Pek kimse farkında değil, ama Kanuni Sultan Süleyman da şehit padişahlardandır... Hasta haliyle çıktığı cihad meydanında ahirete doğmuştur (tabiri değerli Tuğrul İnançer Hoca’dan öğrendim. Ana rahminde ölür dünyaya doğarmışız, dünyada ölür ahirete doğarmışız, ahirette de ölür ebediyete doğarmışız. Teşekkürler Hocam)…
Kanuni’nin hikâyesi kısaca şöyle…
Muhteşem Süleyman, son seferiyle tekrar Avusturya üzerine yönelmişti (1 Mayıs 1556)…

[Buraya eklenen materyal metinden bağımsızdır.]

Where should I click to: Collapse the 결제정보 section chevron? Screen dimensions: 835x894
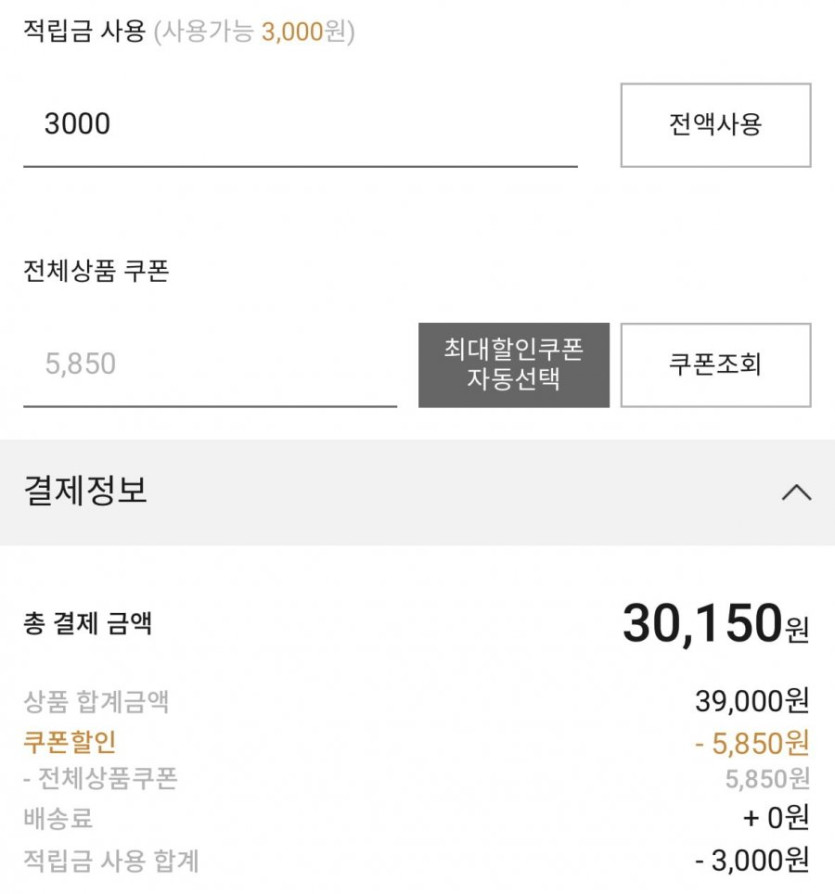[x=796, y=492]
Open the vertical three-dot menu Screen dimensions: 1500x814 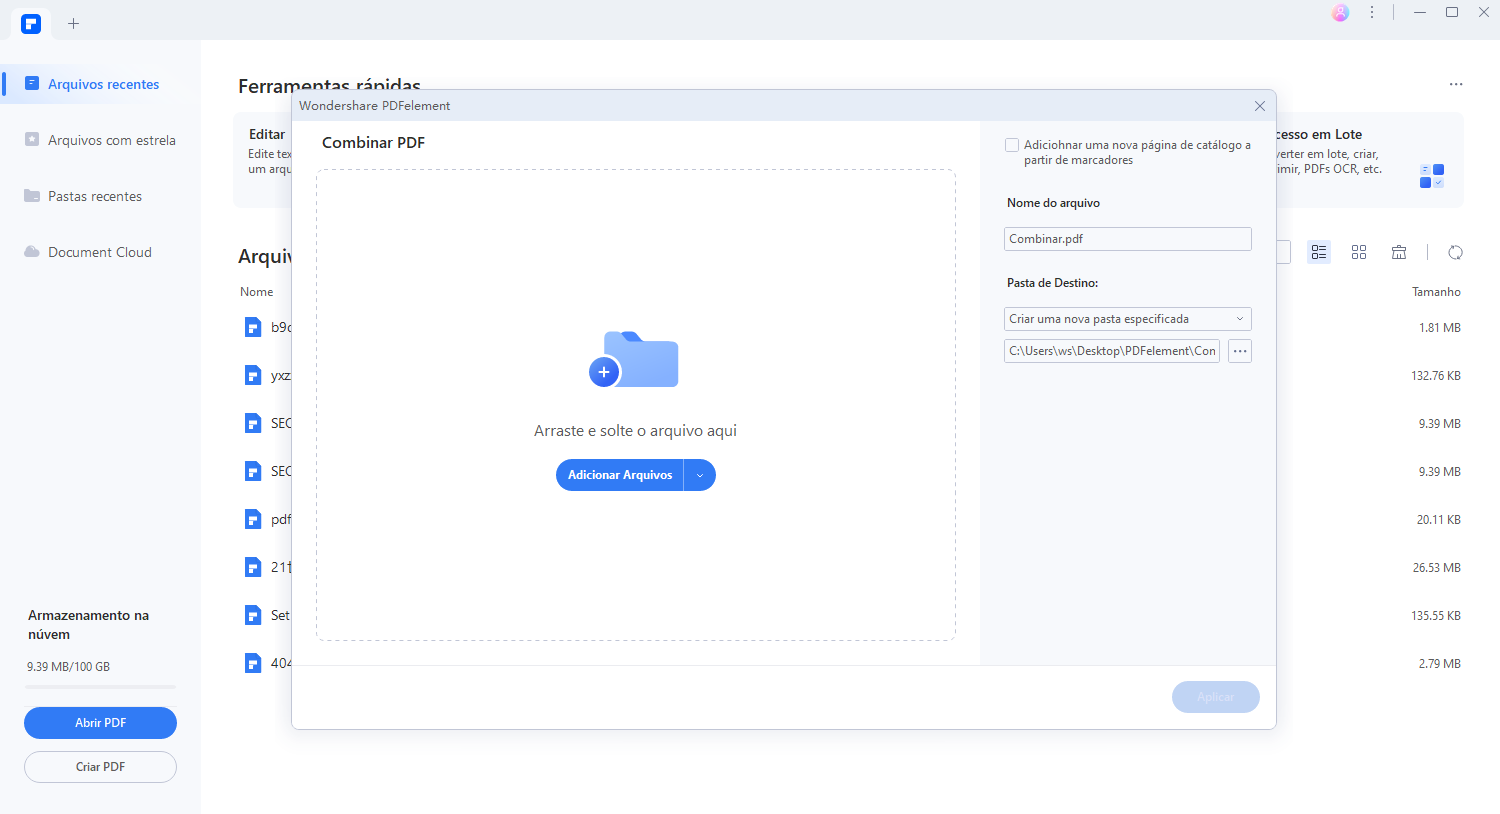[x=1372, y=12]
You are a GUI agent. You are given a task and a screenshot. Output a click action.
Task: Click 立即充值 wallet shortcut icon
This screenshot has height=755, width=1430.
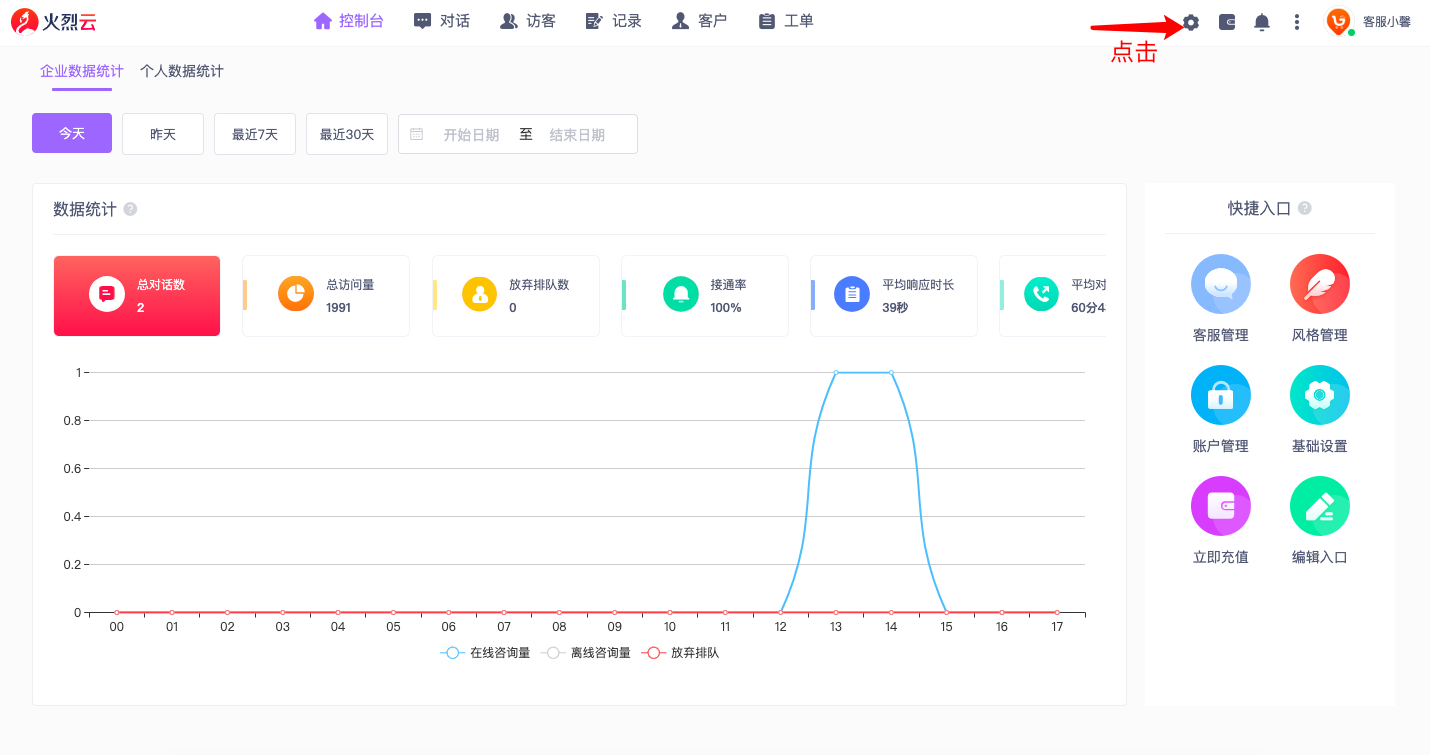pos(1220,506)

Yetmiş bir yaşındaydı ve diri göründüğünü söyleyenlere acı acı gülümseyip, “Ayruk gocaduk” diyordu.
Gud hastalığına müptelâ idi. Ayakları “testereye tutulmuş gibi” ağrıyordu. Buna rağmen cihaddan geri durmamış, at sırtında aylarca sürebilecek bir yolculuğa çıkmıştı.
Zigetvar Kalesi kuşatması sırasında rahatsızlığı arttı. Koca çınar yıkılma aşamasına gelmişti. Başucunda 24 saat Kur’an-ı Kerim okunmasını emret-ti. Hafızlara sık sık kendisi de eşlik ediyordu.